Transporte besser organisieren

LIS AG Frachtführer können mit den neuen Modulen für „WinSped“ Ladezeiten steuern, die Lagerverwaltung kann Kommunikation und Lade­prozesse verbessern und Spediteure ihre Kapazitäten konfigurieren

Neue Funktionen für die Transportmanagement-Soft­ware „WinSped“ bringt die US Logistische Informationssysteme AG (Halle 7, Stand G75) mit nach Stuttgart. Mit dabei sind Module für Zeitfensterverwaltung, Hallenscannung, Kammerndisposition oder Schadensmanagement. Mit der „Zeitfensterverwaltung“ schlägt das Grevener Softwarehaus gemäß eigenem Bekunden eine Brücke zwischen Straße und Lagerhalle. Anwendern soll das Modul helfen, die Stand- und Wartezeiten zu vermindern, indem sie ihre Be- und Entladeabläufe optimieren und für gleichmäßig ausgelastete Rampen sorgen.
Über eine webbasierte Plattform können die Frachtführer die einzelnen Zeitfenster für den jeweiligen Beladevorgang individuell festlegen.

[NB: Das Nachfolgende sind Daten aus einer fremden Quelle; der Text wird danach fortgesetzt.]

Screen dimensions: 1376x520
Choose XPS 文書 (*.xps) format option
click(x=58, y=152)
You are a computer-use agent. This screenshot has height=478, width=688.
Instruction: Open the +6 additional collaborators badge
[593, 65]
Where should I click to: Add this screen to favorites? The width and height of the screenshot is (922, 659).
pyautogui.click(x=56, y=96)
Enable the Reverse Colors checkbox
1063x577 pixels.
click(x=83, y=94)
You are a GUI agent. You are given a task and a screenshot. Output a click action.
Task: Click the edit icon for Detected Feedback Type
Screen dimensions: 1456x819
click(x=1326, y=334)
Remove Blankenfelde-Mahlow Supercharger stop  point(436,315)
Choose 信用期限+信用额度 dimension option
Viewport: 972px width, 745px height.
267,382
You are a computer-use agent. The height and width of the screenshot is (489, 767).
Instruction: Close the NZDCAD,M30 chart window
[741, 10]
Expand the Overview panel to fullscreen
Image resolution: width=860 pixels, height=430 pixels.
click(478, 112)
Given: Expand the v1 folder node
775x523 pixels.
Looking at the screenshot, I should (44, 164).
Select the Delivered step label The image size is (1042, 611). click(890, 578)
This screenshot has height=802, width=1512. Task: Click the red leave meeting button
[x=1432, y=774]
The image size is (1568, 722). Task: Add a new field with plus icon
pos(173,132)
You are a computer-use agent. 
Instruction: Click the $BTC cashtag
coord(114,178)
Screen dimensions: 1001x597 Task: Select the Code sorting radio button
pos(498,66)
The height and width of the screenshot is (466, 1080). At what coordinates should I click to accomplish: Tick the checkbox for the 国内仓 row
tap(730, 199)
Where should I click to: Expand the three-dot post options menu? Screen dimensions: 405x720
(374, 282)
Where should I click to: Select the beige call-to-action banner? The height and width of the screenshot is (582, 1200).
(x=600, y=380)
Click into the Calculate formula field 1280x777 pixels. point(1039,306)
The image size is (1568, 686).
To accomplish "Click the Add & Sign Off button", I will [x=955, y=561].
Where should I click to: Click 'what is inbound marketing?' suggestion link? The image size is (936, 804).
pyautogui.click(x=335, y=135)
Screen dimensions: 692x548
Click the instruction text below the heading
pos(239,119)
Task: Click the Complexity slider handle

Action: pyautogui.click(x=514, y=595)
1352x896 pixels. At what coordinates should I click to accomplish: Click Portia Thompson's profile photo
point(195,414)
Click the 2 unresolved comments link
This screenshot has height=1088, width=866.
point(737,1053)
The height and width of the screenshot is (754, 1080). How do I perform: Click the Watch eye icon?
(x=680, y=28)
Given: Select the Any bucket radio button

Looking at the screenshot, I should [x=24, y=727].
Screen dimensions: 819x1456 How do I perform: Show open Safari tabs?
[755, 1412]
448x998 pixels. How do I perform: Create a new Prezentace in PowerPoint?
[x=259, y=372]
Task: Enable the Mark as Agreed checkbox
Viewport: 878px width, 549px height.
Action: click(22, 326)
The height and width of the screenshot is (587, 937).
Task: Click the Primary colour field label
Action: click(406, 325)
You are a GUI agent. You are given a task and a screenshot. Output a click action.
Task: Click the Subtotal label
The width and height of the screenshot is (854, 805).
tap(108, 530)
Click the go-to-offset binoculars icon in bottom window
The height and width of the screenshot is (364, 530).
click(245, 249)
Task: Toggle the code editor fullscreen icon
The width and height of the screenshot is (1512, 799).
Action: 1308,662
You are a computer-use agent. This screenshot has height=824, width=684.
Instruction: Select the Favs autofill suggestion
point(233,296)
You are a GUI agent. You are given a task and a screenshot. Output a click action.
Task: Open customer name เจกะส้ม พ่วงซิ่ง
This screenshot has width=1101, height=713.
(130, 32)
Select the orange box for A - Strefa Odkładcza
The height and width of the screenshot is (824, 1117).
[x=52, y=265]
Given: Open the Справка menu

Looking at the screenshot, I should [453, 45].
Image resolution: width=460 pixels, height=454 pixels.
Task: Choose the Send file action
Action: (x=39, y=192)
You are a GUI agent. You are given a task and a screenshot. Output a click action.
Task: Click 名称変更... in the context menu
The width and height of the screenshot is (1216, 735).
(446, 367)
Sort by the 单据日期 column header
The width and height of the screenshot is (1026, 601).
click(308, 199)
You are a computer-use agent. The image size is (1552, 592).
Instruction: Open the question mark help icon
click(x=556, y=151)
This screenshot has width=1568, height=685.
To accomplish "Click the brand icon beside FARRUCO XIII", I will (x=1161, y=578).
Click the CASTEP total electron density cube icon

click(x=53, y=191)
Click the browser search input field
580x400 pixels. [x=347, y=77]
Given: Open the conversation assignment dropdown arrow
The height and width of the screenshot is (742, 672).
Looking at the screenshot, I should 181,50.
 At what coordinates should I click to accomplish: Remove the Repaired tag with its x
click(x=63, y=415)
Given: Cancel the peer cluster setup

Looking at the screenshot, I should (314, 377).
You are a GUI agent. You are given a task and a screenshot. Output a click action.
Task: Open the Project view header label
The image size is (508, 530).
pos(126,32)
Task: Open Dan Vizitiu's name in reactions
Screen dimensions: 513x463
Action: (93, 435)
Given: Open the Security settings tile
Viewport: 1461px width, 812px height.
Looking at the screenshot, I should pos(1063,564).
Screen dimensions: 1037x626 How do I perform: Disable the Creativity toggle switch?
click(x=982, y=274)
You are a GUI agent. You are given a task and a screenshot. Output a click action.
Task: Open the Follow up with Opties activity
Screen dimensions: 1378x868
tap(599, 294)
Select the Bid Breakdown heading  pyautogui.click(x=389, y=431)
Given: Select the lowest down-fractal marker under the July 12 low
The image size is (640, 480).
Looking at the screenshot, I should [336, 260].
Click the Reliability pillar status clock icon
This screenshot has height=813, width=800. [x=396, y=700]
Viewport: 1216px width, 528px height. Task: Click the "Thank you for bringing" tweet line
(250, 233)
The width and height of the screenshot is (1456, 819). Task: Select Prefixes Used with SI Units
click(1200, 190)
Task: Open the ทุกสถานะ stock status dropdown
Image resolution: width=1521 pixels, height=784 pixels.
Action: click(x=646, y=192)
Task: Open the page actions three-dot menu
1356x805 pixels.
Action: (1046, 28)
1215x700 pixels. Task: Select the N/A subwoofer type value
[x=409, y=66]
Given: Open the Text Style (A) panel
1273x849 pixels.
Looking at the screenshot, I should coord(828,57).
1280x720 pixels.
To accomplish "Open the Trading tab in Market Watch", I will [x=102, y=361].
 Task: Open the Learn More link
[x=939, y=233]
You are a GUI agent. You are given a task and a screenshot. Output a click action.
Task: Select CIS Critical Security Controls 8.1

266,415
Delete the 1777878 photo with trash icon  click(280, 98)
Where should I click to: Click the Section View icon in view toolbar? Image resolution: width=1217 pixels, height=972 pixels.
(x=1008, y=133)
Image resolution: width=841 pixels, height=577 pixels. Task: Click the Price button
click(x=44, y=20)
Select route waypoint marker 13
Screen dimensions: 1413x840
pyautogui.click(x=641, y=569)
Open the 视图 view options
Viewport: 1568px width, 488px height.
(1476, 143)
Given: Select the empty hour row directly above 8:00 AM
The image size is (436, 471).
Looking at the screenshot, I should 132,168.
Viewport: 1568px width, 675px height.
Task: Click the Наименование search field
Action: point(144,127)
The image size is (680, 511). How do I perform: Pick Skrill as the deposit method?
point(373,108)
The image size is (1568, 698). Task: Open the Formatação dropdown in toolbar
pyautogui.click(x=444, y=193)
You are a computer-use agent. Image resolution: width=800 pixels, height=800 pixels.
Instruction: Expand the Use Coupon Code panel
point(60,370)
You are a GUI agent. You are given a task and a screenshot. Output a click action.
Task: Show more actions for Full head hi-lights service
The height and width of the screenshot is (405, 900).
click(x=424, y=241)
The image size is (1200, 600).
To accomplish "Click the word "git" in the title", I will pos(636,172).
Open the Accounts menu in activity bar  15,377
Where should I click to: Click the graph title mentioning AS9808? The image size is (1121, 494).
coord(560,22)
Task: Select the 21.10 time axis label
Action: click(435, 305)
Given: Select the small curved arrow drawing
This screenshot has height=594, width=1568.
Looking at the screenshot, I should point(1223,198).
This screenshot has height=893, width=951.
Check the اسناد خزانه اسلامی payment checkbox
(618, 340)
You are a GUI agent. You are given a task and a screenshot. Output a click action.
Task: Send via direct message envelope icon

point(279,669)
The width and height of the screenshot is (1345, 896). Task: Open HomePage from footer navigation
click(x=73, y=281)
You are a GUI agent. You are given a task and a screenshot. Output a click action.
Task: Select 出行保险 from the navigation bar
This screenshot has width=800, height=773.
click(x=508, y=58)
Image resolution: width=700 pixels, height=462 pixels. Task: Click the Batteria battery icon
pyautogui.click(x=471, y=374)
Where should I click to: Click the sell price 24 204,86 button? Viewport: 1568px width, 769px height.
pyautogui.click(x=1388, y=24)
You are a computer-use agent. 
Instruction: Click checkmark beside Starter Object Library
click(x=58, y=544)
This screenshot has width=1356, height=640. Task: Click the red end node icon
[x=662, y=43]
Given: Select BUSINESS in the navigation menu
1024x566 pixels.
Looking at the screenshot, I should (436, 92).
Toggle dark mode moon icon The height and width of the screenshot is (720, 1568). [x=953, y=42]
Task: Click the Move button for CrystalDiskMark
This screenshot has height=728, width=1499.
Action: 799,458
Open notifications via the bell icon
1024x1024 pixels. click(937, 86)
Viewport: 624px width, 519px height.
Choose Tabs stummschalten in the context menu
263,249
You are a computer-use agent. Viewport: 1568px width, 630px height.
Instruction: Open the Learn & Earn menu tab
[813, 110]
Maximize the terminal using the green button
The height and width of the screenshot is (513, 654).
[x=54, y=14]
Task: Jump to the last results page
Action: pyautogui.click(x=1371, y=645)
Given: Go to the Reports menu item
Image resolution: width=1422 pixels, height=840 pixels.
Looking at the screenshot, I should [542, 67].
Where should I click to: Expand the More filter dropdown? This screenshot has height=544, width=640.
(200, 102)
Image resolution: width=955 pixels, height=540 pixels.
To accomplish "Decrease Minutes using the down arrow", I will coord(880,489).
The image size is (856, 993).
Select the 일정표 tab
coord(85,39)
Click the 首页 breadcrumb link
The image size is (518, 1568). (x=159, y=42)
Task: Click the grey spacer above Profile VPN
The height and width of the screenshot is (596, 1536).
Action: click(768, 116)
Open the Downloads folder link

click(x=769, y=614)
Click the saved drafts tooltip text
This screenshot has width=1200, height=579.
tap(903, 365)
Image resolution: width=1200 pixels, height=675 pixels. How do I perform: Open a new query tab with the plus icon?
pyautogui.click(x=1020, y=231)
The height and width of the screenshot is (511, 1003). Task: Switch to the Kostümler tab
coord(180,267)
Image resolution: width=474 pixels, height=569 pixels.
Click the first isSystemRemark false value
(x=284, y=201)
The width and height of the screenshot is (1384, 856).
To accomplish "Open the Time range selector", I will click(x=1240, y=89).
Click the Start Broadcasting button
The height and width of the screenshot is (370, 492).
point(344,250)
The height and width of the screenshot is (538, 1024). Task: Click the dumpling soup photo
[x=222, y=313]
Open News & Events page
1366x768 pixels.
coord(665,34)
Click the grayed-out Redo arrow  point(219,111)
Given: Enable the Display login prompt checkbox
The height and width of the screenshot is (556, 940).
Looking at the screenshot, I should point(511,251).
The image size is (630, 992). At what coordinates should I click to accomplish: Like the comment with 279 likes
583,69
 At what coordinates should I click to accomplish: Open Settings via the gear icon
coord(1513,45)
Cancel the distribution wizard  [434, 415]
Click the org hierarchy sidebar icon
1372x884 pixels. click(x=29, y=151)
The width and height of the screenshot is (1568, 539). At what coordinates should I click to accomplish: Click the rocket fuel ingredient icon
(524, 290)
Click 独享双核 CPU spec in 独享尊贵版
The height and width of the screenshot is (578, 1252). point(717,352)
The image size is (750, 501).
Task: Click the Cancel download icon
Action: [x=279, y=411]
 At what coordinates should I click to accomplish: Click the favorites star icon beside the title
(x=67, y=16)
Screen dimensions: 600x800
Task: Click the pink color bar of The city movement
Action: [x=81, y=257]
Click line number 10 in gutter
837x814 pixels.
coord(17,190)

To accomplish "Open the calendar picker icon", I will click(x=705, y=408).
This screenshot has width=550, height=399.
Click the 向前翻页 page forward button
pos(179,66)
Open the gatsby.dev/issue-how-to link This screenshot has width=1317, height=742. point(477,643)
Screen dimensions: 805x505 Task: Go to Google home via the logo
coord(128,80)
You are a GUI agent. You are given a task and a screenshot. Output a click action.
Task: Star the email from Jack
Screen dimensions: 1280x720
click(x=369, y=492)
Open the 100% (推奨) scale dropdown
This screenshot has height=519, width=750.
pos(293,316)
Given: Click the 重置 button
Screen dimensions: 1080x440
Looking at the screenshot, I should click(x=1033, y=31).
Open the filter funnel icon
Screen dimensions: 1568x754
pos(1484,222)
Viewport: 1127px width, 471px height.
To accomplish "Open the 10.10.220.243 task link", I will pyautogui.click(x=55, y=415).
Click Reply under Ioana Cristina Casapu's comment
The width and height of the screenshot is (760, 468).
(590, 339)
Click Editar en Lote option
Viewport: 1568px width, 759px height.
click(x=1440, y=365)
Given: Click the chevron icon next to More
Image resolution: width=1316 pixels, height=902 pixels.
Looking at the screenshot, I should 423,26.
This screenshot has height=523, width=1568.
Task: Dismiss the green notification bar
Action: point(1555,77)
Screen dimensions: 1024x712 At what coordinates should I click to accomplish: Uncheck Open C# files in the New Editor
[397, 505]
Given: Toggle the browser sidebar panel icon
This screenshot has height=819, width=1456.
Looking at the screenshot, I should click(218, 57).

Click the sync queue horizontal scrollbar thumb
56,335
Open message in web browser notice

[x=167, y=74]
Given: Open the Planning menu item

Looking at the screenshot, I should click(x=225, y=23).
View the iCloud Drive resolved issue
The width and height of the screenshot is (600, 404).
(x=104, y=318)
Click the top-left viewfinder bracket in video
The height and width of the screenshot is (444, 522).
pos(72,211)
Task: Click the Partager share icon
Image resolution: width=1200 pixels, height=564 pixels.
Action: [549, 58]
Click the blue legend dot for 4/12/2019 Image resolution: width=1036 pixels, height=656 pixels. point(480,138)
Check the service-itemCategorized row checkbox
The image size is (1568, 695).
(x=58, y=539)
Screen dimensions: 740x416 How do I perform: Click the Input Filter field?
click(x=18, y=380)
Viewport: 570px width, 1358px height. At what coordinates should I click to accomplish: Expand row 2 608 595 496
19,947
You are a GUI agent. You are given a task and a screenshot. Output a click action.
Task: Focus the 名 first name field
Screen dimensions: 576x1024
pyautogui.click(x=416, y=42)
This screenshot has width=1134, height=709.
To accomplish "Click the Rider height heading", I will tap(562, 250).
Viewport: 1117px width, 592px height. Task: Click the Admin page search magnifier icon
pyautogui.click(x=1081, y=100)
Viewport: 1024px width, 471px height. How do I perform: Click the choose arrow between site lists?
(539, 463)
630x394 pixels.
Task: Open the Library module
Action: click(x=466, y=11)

Dabei definieren sie die Zeitfenster für jede Verladestelle einzeln und legen die jeweilige Taktung der Ladezeiten fest. Verfügbare und bereits gebuchte Ladezeitintervalle von dem Tor, der Rampe oder an der Abholstelle sehen die Nutzer über die Kalenderfunktion der „Slotsteuerung“. Für die Abwicklung im Lager hat das Softwarehaus das Modul „Hallenscannung“ entwickelt. Die Kommunikation mit dem gesamten Lagerpersonal lässt sich damit ebenso steuern wie die Ent- und Verladeprozesse.  Hervorzuheben seien, so der Anbieter, die hohe Geschwindigkeit und die weitgehende Geräteunabhängigkeit von WinSped.

Für Spediteure

Mit der „Kammerndisposition“ will das Softwarehaus die Spediteure bei der Abwicklung ihrer Logistikprozesse unterstützen. Nach Gewicht oder Volumen können die Anwender die Kapazitäten der Kammern auf den Fahrzeugen oder in den Containern variabel konfigurieren. Über die Vorprodukthistorie sehen die Disponenten dabei die früheren Ladungen.

Schäden verwalten

Ihre Schadensfälle können Spediteure und Verlader mit der „Schadensverwaltung“ in WinSped dokumentieren. Das Tool bietet den Anwendern nicht nur Einblick in die Details zum Schadden und zum Unallstatus. Es interagiert darüber hinaus auch mit anderen Modulen. So können beispielsweise die erfassten Vorkommnisse papierlos im Dokumentenmanagement-System (DMS) archiviert werden.